■ THINGS TO DO
[1] In the Cameroon hydropower article, what capacity will the new Memve'ele station have?
[2] Do these statements agree with the Cameroon hydropower article? (a) Globeleq is owned by the British state. (b) Cameroon currently produces about 2 000 MW of power. (c) Demand for electricity in Cameroon is rising by around 8 percent a year.
[3] Write the next paragraph of the Cameroon hydropower article, picking up after the finance minister's remarks.

■ READING PASSAGE
Sud Energie, controlled by British state-owned emerging markets power generator Globeleq, has signed a deal to build the new 200 megawatt (MW) Memve'ele hydropower station in Cameroon.
Cameroon, the most industrialised of the six members of Central Africa's CFA franc monetary union, suffers crippling electricity shortages despite its enormous hydropower potential.

Memve'ele is one of a series of projects planned to raise Cameroon's power output to about 2 000 MW by 2015, from barely 900 MW now, to meet demand rising by around 8 percent a year.

"This project is really important for the economy of our country. You know that we are facing serious energy problems every day. It on a daily basis affects our industries, our enterprises and household use," Finance Minister Polycarpe Abah Abah told Reuters after a signing ceremony late on Wednesday.

■ LISTING
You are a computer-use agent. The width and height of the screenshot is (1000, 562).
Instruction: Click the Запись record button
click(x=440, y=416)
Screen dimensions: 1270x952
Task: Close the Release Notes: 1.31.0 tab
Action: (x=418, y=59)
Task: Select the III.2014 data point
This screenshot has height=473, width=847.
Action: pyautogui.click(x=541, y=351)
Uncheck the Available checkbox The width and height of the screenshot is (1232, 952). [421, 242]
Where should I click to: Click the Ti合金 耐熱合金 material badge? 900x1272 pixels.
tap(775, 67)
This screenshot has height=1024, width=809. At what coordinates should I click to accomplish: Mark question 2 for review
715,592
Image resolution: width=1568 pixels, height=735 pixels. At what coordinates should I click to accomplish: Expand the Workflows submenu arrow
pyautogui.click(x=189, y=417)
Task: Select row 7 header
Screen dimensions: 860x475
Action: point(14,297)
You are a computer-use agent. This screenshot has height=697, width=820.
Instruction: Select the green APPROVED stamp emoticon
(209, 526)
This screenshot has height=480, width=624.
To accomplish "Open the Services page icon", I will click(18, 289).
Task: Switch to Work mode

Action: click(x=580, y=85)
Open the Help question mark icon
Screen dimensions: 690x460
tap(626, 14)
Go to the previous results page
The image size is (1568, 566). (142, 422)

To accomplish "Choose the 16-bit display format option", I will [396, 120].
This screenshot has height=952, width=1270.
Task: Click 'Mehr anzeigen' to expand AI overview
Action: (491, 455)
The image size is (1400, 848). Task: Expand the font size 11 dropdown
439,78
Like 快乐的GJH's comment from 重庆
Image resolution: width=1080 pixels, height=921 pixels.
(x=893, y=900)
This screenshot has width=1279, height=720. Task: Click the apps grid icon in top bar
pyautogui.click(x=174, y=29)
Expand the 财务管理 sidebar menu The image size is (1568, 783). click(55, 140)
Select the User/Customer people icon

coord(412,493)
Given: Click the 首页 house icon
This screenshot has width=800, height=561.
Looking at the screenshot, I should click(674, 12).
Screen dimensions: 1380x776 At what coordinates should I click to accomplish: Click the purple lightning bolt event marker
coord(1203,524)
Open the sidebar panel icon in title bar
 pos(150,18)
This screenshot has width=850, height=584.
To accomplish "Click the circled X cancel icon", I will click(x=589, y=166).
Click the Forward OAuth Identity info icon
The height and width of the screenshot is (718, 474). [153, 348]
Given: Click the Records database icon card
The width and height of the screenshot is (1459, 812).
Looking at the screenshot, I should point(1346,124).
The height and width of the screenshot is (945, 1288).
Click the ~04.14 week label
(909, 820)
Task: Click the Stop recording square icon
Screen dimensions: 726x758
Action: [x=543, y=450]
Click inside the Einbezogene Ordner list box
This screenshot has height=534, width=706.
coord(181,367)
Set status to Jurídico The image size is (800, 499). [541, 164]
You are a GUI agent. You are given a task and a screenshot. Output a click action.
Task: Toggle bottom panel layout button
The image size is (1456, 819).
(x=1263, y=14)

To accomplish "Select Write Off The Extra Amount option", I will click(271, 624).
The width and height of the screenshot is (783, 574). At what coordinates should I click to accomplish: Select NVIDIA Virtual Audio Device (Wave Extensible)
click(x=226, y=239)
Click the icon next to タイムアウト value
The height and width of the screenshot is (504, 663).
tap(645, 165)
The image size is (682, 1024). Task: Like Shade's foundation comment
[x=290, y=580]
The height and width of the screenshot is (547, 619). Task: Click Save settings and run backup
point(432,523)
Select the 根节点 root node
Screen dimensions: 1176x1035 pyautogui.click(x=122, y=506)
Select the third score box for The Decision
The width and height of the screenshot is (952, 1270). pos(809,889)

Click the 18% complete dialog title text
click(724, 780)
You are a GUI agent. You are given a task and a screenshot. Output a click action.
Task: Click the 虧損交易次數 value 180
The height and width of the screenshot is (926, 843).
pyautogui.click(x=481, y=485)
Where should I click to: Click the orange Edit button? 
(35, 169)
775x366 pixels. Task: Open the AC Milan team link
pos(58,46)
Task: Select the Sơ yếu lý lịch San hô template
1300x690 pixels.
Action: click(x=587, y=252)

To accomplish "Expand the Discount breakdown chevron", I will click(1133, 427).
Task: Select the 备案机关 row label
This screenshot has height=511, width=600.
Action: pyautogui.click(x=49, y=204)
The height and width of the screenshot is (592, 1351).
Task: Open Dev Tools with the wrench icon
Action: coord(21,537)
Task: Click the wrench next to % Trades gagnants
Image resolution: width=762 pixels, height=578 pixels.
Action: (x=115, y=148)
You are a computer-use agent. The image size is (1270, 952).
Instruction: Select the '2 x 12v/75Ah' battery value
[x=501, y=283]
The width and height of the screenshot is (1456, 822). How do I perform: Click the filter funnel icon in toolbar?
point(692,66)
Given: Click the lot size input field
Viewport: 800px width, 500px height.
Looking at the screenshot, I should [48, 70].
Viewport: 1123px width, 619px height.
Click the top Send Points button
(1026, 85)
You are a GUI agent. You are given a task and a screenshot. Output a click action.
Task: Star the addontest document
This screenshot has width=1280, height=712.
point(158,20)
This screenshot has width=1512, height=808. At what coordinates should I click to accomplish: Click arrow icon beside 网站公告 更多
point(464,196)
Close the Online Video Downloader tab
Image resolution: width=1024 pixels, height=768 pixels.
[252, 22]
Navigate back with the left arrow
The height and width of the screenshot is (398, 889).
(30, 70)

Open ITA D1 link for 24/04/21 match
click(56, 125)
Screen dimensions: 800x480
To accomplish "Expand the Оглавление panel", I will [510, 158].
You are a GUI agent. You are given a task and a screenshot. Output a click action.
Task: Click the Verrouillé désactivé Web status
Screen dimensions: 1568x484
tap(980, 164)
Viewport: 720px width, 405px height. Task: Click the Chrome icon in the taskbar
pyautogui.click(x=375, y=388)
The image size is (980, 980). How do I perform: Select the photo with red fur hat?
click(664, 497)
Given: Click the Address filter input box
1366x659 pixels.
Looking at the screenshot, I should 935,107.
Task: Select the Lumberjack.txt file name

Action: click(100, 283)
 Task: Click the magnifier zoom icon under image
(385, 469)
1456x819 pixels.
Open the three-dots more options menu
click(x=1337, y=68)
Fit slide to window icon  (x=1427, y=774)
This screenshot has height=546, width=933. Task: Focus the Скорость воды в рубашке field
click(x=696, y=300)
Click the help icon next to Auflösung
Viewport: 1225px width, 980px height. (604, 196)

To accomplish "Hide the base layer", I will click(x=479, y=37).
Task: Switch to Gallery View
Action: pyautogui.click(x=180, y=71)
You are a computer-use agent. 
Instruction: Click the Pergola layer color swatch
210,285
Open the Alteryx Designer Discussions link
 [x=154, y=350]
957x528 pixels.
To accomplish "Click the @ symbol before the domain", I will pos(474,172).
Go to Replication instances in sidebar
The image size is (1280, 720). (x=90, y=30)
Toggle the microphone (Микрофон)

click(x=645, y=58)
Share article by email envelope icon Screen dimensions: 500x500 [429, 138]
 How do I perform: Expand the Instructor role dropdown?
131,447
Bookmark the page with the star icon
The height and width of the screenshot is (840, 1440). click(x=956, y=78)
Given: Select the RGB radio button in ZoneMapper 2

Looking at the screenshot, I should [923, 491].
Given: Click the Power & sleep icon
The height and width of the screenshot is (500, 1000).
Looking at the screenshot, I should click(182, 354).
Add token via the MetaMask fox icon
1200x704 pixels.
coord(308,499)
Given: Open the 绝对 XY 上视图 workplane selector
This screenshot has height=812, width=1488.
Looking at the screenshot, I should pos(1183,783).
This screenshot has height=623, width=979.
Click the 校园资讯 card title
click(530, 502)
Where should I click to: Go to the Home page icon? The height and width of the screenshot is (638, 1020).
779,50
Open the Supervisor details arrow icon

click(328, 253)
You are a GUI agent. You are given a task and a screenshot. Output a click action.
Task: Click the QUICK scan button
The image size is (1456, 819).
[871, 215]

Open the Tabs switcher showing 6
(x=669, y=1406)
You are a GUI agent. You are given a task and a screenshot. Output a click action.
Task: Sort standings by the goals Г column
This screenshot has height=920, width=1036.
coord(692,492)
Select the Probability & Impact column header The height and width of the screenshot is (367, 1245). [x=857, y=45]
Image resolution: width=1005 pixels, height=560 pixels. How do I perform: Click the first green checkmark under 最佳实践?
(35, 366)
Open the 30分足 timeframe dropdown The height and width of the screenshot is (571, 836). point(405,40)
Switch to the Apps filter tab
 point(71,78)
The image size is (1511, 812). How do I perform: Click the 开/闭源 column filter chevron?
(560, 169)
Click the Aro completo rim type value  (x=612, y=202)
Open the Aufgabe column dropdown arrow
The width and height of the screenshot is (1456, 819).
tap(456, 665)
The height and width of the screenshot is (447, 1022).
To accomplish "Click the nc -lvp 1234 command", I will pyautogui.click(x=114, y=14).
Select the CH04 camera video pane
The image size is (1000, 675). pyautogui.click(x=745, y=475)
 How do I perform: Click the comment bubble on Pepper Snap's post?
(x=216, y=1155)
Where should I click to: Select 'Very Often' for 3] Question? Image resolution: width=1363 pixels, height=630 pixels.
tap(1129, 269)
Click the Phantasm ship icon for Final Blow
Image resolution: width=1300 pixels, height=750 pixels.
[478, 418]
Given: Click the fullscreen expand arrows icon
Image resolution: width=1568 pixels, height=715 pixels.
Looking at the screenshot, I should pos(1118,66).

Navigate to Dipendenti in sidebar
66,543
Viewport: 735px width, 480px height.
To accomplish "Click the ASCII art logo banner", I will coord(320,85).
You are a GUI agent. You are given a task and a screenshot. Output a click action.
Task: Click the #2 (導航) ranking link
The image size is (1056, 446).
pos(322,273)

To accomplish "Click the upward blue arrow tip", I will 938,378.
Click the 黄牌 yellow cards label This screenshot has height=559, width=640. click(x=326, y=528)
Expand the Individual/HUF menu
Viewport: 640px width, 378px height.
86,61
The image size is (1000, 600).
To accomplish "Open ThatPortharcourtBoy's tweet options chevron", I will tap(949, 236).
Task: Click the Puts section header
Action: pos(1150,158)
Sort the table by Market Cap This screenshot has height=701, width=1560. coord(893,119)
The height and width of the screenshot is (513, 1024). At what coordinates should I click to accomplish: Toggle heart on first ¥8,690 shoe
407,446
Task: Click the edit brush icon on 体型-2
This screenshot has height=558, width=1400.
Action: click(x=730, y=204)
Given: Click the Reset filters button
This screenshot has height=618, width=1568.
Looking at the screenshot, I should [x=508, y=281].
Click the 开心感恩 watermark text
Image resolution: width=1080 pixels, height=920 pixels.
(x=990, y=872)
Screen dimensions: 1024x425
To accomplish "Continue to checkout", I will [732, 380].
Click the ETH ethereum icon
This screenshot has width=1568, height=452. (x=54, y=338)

■ ANSWERS BY TASK
[1] 200 megawatts (MW).

[2]
(a) Yes: "British state-owned emerging markets power generator Globeleq".
(b) No: "from barely 900 MW now".
(c) Yes: "to meet demand rising by around 8 percent a year".

[3]
"That is why I think the signing of this convention is a giant step in resolving this energy crisis that very negatively impacts our economic growth," he said.

The project involves building a dam on the Ntem river in Cameroon's South province, a road to the site, a power plant and electricity transmission lines to link it to the national grid.

Guillaume Rivron, business development manager for Bermuda-registered Globeleq, said work should start in 2008 and the plant should start generating electricity by 2013.

"It will be realised through the build, operate and transfer principle, with a concession of 20 years, after which we will transfer management to the government of Cameroon," he said.

Rivron could not give a total cost for the project. A study by the Cameroon government in 2005 estimated it could cost about 142,3-billion CFA francs.

Globeleq was founded in 2002 by Britain's CDC, a private equity fund investor formerly known as the Commonwealth Development Corporation, to generate safe, reliable power in emerging markets in Africa, the Americas and Asia.

CDC, owned by the British government, owns 100 percent of Globeleq, which in turn controls Bermuda-based Sud Energie.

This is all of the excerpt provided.